А тут жена входит и сестра с ней. Жену я сразу признал — у нее пятно на ухе. А сестру нет, не признал. Ребенком оставил. А тут — девка здоровая. Поел я и сижу, а они меня все не признают. Смехота, ей Богу!
— Неужели, спрашиваю, мамаша, вы вашего сына Федю не признаете?
Обиделась старуха.
— Какой вы мне сын? Вы брешете. Сын у меня высокий, здоровый. Он и без бороды. Полезла в сундук и фотографию вынимает:
— Это не вы, каже, посмотрите на мово сына, и посмотрите на вас, каже. Miй сын высокий, грубый. А вы худенький.
Тут кума в хату заходит.
— Что за старец у тебя, спрашивает?
— Вот, кума, вы бачили Федю, который уехал охотником с деникинцами. Похож этот старец на мово Федю?
— Я, говорит кума, Федю твоего за 20 верст признаю. То не вин!
И только тут жинка что-то зачуяла своим сердцем. Был у меня на руке ожог, так она тот ожог может увидела… И вдруг как закричит:
— То вин!
Мать сомлела. Сестра так само. Жинка плачет, за сердце хватается… Потом расспрашивать стали: как, мол, приехал? Ну, я рассказал им, как дурачком прикинулся, немым, то есть… Решили молчать. Спрятали меня в хате. Сижу и носа на улицу не показываю.

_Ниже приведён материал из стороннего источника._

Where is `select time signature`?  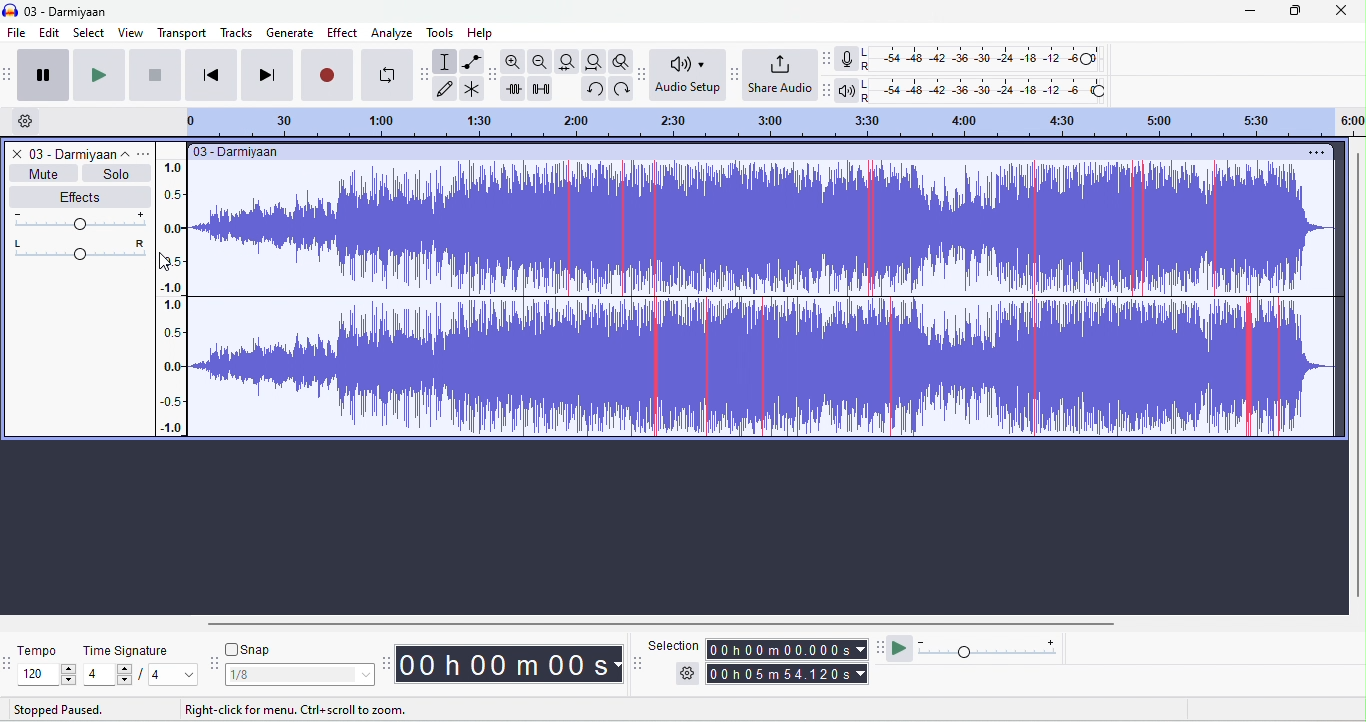
select time signature is located at coordinates (141, 676).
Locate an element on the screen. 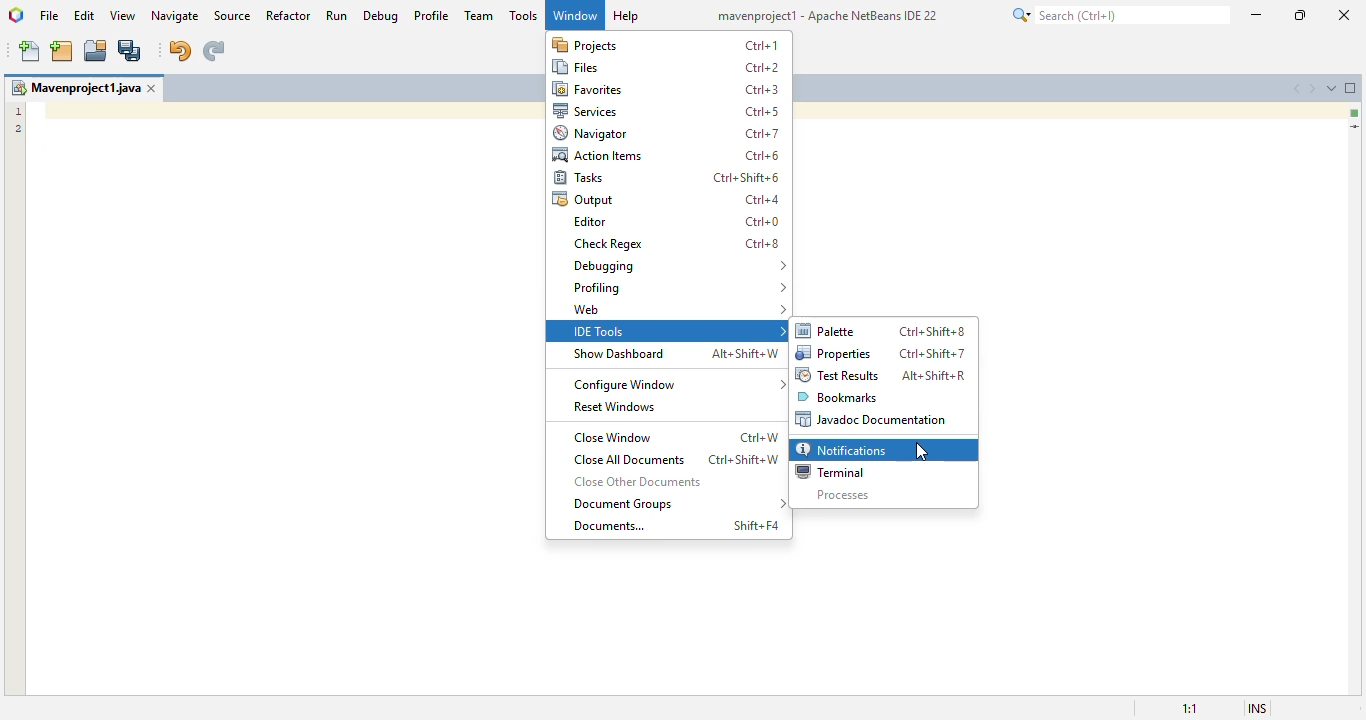 The height and width of the screenshot is (720, 1366). terminal is located at coordinates (828, 472).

А только через восемь дней заглядывает к нам товарищ.
— Где, спрашивает, старик, который до вас приходил?
— А кто его знает. Приходил, поесть попросил. Дали кусок хлеба да борща. Поел он и ушел.
Ушел сотский. А через час красноармейцы приезжают. Как увидел я их на дворе, так — прыг на печку, а оттуда в окно. В огород выскочил, да в канаве сховался. В той канаве еще снег лежал. На Пасху дело было. Искали меня красноармейцы, да ни с чем и уехали.
Возвращаюсь в хату. Мать плачет, убивается.
— Не стоит, тебе, сынку, здесь оставаться. Уже доказали люди, что ты приехал. И тебя, Федя, изверги расстреляют!
— Ну, говорю, мамаша, я драпаю обратно во Францию. Але е ретур по нашему, по легионному.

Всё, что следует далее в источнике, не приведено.